Records drawn from a dataset:
-------------------------

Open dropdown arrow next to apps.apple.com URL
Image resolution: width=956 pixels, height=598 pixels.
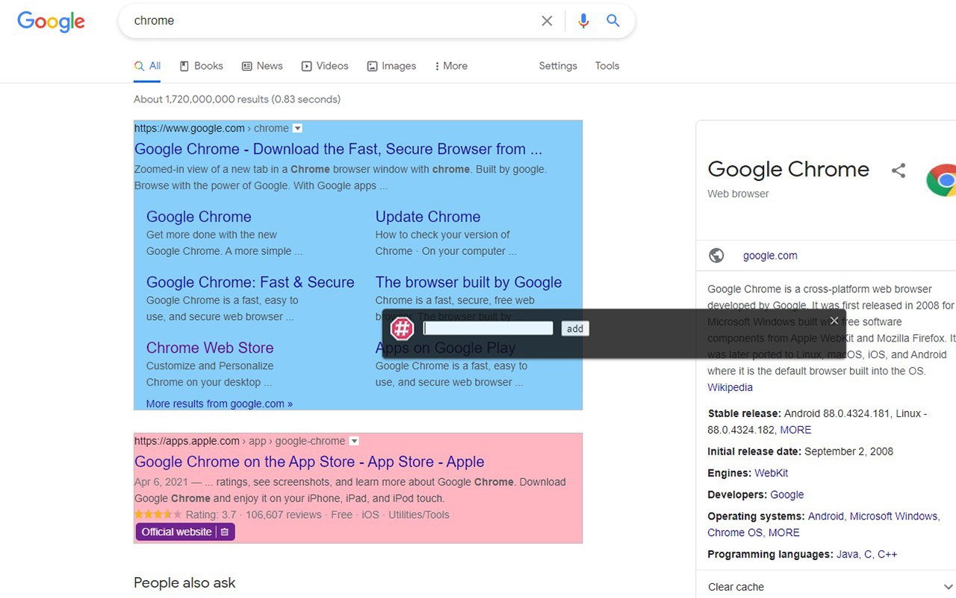[354, 441]
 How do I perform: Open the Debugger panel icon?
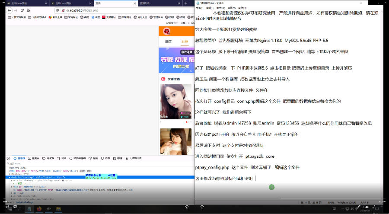[44, 158]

-------------------------

- [Assigned task]
The answer must be the data above, repeated exactly, with no pictures.

- [Task answer]
Open dropdown arrow next to apps.apple.com URL
Image resolution: width=956 pixels, height=598 pixels.
[354, 441]
 How do I perform: Open the Debugger panel icon?
[44, 158]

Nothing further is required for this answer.